PROBLEM STATEMENT:
Please copy out the listing below line for line, without changing anything.
━━━━━ AVAILABLE DATA ━━━━━
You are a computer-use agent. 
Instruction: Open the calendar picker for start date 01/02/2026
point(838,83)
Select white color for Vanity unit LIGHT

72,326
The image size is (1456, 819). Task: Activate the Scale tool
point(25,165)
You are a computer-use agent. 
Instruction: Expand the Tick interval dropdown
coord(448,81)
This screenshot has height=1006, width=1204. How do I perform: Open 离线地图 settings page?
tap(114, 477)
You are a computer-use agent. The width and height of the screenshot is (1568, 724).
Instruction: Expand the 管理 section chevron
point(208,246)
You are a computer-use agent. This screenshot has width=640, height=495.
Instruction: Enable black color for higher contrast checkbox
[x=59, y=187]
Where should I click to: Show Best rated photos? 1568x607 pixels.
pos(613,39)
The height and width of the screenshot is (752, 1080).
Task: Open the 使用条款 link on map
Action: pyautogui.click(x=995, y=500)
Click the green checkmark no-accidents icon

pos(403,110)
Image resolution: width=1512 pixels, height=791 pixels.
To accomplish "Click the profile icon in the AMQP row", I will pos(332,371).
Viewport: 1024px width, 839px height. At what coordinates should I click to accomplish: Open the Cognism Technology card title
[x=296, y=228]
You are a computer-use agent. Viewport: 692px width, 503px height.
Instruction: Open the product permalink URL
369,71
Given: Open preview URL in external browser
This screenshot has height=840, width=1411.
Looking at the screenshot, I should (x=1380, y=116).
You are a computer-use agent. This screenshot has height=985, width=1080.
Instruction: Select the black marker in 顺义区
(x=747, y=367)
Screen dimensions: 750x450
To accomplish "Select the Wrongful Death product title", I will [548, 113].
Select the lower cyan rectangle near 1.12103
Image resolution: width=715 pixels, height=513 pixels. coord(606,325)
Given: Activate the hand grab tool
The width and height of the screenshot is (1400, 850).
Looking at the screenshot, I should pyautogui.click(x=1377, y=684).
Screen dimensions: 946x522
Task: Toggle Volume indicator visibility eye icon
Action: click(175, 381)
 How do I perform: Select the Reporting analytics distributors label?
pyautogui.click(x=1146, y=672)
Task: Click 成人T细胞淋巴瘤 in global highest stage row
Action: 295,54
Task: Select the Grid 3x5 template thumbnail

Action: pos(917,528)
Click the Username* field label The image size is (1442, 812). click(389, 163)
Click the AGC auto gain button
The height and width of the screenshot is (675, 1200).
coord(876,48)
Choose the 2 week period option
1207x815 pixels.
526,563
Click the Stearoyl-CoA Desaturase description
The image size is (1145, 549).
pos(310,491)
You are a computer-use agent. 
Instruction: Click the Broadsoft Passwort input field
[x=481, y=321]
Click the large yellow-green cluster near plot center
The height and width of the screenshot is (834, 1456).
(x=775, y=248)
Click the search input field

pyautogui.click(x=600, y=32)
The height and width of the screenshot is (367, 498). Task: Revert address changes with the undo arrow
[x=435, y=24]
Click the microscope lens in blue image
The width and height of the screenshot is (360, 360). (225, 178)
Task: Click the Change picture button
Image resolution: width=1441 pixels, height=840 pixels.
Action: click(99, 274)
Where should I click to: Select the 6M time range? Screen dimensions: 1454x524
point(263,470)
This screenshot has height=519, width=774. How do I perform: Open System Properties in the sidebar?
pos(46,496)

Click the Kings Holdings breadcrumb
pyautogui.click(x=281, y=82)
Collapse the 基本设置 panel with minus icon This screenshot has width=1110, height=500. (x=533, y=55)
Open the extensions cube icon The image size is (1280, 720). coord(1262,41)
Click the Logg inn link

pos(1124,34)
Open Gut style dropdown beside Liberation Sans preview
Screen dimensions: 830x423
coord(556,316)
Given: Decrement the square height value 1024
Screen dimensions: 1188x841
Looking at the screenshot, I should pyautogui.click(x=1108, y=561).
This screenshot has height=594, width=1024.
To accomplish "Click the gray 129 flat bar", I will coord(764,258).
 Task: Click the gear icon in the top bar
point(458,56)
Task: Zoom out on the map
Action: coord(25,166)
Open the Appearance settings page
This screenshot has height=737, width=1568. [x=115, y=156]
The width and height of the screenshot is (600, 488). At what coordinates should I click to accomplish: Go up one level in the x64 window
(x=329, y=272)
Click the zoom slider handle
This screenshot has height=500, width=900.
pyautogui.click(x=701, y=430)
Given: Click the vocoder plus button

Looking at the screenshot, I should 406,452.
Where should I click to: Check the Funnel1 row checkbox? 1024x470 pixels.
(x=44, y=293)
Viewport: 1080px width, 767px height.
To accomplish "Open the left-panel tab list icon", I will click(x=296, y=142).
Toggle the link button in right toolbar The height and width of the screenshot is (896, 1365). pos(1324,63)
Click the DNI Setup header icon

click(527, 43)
━━━━━
TASK RESULT:
You are a computer-use agent. 
Instruction: Open the calendar picker for start date 01/02/2026
point(838,83)
Select white color for Vanity unit LIGHT

72,326
The image size is (1456, 819). Task: Activate the Scale tool
point(25,165)
You are a computer-use agent. 
Instruction: Expand the Tick interval dropdown
coord(448,81)
This screenshot has height=1006, width=1204. How do I perform: Open 离线地图 settings page?
tap(114, 477)
You are a computer-use agent. The width and height of the screenshot is (1568, 724).
Instruction: Expand the 管理 section chevron
point(208,246)
You are a computer-use agent. This screenshot has width=640, height=495.
Instruction: Enable black color for higher contrast checkbox
[x=59, y=187]
Where should I click to: Show Best rated photos? 1568x607 pixels.
pos(613,39)
The height and width of the screenshot is (752, 1080).
Task: Open the 使用条款 link on map
Action: pyautogui.click(x=995, y=500)
Click the green checkmark no-accidents icon

pos(403,110)
Image resolution: width=1512 pixels, height=791 pixels.
To accomplish "Click the profile icon in the AMQP row", I will pos(332,371).
Viewport: 1024px width, 839px height. At what coordinates should I click to accomplish: Open the Cognism Technology card title
[x=296, y=228]
You are a computer-use agent. Viewport: 692px width, 503px height.
Instruction: Open the product permalink URL
369,71
Given: Open preview URL in external browser
This screenshot has height=840, width=1411.
Looking at the screenshot, I should (x=1380, y=116).
You are a computer-use agent. This screenshot has height=985, width=1080.
Instruction: Select the black marker in 顺义区
(x=747, y=367)
Screen dimensions: 750x450
To accomplish "Select the Wrongful Death product title", I will [548, 113].
Select the lower cyan rectangle near 1.12103
Image resolution: width=715 pixels, height=513 pixels. coord(606,325)
Given: Activate the hand grab tool
The width and height of the screenshot is (1400, 850).
Looking at the screenshot, I should pyautogui.click(x=1377, y=684).
Screen dimensions: 946x522
Task: Toggle Volume indicator visibility eye icon
Action: click(175, 381)
 How do I perform: Select the Reporting analytics distributors label?
pyautogui.click(x=1146, y=672)
Task: Click 成人T细胞淋巴瘤 in global highest stage row
Action: 295,54
Task: Select the Grid 3x5 template thumbnail

Action: pos(917,528)
Click the Username* field label The image size is (1442, 812). click(389, 163)
Click the AGC auto gain button
The height and width of the screenshot is (675, 1200).
coord(876,48)
Choose the 2 week period option
1207x815 pixels.
526,563
Click the Stearoyl-CoA Desaturase description
The image size is (1145, 549).
pos(310,491)
You are a computer-use agent. 
Instruction: Click the Broadsoft Passwort input field
[x=481, y=321]
Click the large yellow-green cluster near plot center
The height and width of the screenshot is (834, 1456).
(x=775, y=248)
Click the search input field

pyautogui.click(x=600, y=32)
The height and width of the screenshot is (367, 498). Task: Revert address changes with the undo arrow
[x=435, y=24]
Click the microscope lens in blue image
The width and height of the screenshot is (360, 360). (225, 178)
Task: Click the Change picture button
Image resolution: width=1441 pixels, height=840 pixels.
Action: click(99, 274)
Where should I click to: Select the 6M time range? Screen dimensions: 1454x524
point(263,470)
This screenshot has height=519, width=774. How do I perform: Open System Properties in the sidebar?
pos(46,496)

Click the Kings Holdings breadcrumb
pyautogui.click(x=281, y=82)
Collapse the 基本设置 panel with minus icon This screenshot has width=1110, height=500. (x=533, y=55)
Open the extensions cube icon The image size is (1280, 720). coord(1262,41)
Click the Logg inn link

pos(1124,34)
Open Gut style dropdown beside Liberation Sans preview
Screen dimensions: 830x423
coord(556,316)
Given: Decrement the square height value 1024
Screen dimensions: 1188x841
Looking at the screenshot, I should pyautogui.click(x=1108, y=561).
This screenshot has height=594, width=1024.
To accomplish "Click the gray 129 flat bar", I will coord(764,258).
 Task: Click the gear icon in the top bar
point(458,56)
Task: Zoom out on the map
Action: coord(25,166)
Open the Appearance settings page
This screenshot has height=737, width=1568. [x=115, y=156]
The width and height of the screenshot is (600, 488). At what coordinates should I click to accomplish: Go up one level in the x64 window
(x=329, y=272)
Click the zoom slider handle
This screenshot has height=500, width=900.
pyautogui.click(x=701, y=430)
Given: Click the vocoder plus button

Looking at the screenshot, I should 406,452.
Where should I click to: Check the Funnel1 row checkbox? 1024x470 pixels.
(x=44, y=293)
Viewport: 1080px width, 767px height.
To accomplish "Open the left-panel tab list icon", I will click(x=296, y=142).
Toggle the link button in right toolbar The height and width of the screenshot is (896, 1365). pos(1324,63)
Click the DNI Setup header icon

click(527, 43)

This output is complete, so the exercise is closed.